Deutsche Presse-Agentur, December 22, 2000
Russia's Mayak Nuclear Waste Plant Not Ready To Take Imports
Russia's only nuclear facility for reprocessing nuclear waste is not equipped to take thousands of tons of spent fuel rods imported from foreign power stations as the government in Moscow plans, an official at the Mayak centre in the Urals said Friday.
Russia's parliament, the Duma, on Thursday backed a bill which, if enacted after further readings, would open the way for reprocessing operations that would earn an estimated 20 billion dollars over the next ten years.
As Western reactor types vary considerably from Russian ones, extensive restructuring of Mayak's equipment is needed to meet the plans, a centre spokesman Yevgeny Ryzhkov told the Interfax news agency.
The bill envisages that used reactor fuel rods from Western power stations will be imported for treatment but not permanent disposal.

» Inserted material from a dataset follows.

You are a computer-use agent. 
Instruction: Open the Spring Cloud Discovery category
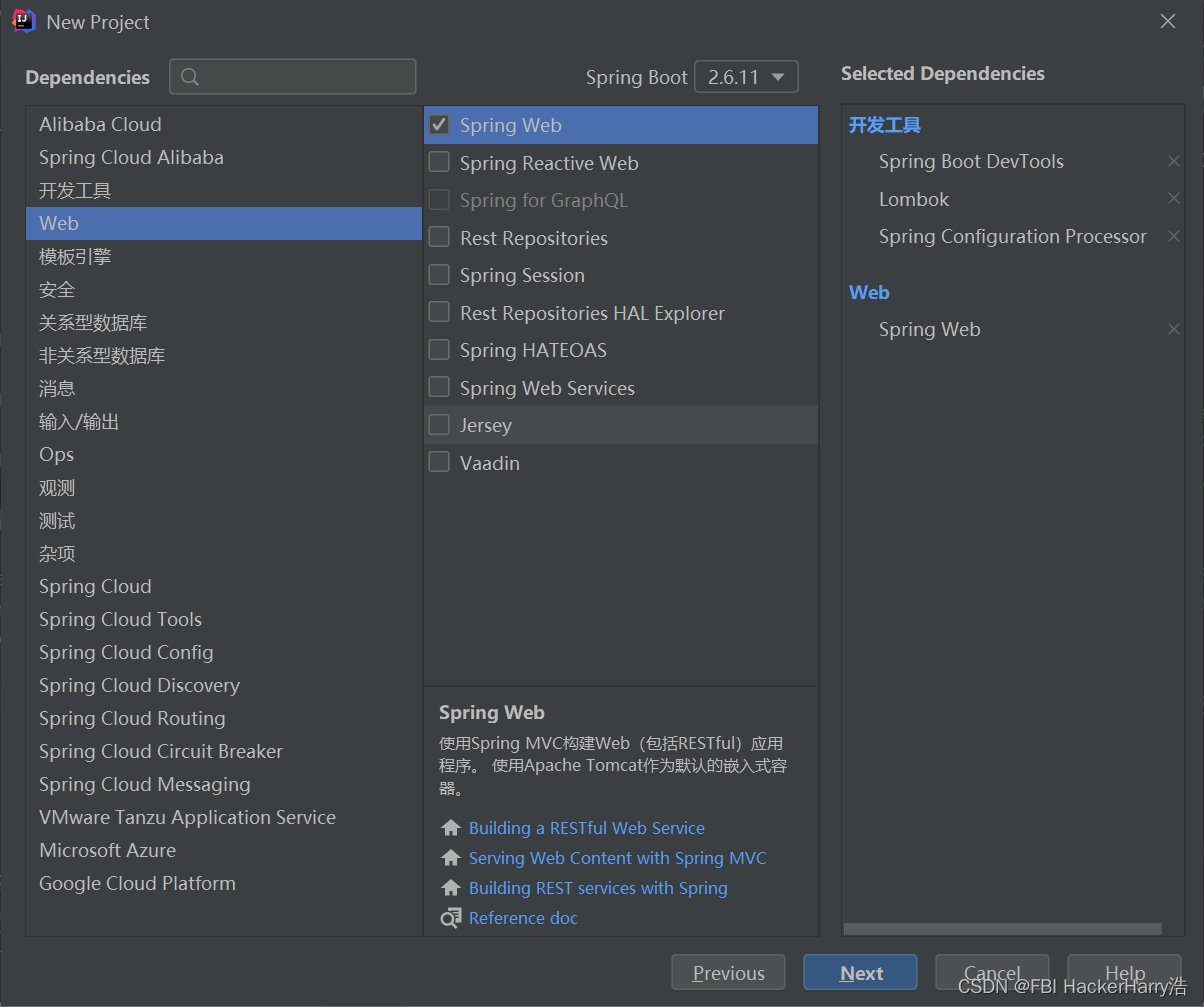click(x=139, y=685)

Ecologists and anti-nuclear power activists fear that the step marks the start of Russia's transformation into a refuse tip for dangerous waste from all round the world.
About 14,000 tons of an estimated 200,000 tons of the world's used fuel rods are currently stored in Russia.
The bill if passed could draw a further 20,000 tons of waste from India, Iran and China where Russian companies continue to build nuclear power stations, and from Taiwan, South Korea, Switzerland and Japan.